How we’re redefining clinical peer review

Sharon Kimball, RN
Clinical project manager, Quality Management and Medical Staff Services

May 21, 2014

To most physicians the purpose of a clinical peer review is clear – to ensure that patients get the best care and that providers do their best work. Yet to those who have never been through a peer review, the process may be a mystery. How is it triggered? Who’s involved? What happens after the review? Is the process fair?

In April, medical staff leaders representing medical executive committees, credentials committees and peer review panels from all eight Oregon hospitals gathered for a two-day retreat on peer review. Part of the discussion involved standardizing language, charters, forms and letter templates so that the process is uniform across the region.

The rest of the retreat focused on best practices for peer review – chief among them a shift from a largely disciplinary process to one that focuses on learning. The goal is continuous improvement, not only for the provider but for each hospital’s quality and safety efforts.

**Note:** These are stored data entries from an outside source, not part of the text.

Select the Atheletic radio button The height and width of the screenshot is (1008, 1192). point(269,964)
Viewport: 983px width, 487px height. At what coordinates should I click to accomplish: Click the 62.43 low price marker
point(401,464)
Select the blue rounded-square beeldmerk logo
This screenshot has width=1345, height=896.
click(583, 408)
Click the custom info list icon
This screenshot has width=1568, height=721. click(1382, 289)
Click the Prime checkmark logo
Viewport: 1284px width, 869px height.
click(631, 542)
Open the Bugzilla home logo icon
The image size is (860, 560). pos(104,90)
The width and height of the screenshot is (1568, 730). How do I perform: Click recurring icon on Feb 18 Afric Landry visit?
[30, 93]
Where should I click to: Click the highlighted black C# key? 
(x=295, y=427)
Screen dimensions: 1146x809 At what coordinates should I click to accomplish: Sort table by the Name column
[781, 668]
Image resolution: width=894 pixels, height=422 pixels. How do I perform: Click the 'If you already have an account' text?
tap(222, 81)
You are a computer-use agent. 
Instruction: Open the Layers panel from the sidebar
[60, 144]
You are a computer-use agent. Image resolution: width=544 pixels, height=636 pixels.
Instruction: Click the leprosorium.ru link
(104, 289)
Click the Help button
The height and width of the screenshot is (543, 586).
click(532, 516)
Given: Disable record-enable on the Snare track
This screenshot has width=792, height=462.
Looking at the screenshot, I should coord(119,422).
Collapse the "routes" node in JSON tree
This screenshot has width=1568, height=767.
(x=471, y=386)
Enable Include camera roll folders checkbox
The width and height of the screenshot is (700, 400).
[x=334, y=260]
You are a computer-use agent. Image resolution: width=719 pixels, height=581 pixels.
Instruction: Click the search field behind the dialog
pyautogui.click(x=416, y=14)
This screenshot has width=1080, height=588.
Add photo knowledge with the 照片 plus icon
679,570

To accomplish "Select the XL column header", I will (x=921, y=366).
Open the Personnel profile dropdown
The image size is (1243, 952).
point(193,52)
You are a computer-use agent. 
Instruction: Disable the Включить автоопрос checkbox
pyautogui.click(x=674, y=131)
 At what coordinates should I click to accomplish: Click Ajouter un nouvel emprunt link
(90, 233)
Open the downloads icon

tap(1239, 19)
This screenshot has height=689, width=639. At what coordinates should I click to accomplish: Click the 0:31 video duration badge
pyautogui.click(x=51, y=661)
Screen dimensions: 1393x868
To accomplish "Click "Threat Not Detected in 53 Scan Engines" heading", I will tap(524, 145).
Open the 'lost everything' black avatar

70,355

This work builds on groundwork already established in Providence’s professional staff peer review policy, which details our peer-review process. For the uninitiated, peer reviews generally follow three steps: 

Trigger: Cases are identified through unusual occurrence reports, patient concerns, specialty-specific indicators, risk-management issues, noncompliance with clinical protocols or guidelines, and other causes.

Who reviews: Hospital support staff opens a case and shares the concern with the provider’s department chair. In some cases, the department chair will forward the case to a multidisciplinary peer review council. The involved practitioner is always given the opportunity to reply. Completed and confidential case reviews are stored in the practitioner’s quality file.

What measures are taken: If the case requires corrective action, the practitioner may receive an informational letter, a collegial conversation or be placed on a performance improvement plan.

Going forward, improvement interventions will play an even greater role in peer review. These include behavioral coaching, professional mentoring or clinical education. Focused and ongoing evaluations will involve analyses of clinical practice patterns using evidence-based and comparative data when available. (A system-wide effort is underway to develop tools in Epic for collecting this data.)

When done properly, peer review can improve the quality and safety of patient care, enhance overall clinical performance and augment physician education. Effective peer review starts with an objective review process and emphasizes continuous improvement through education rather than punishment.

We’ll share more details on our changing peer-review process in future issues of Pulse.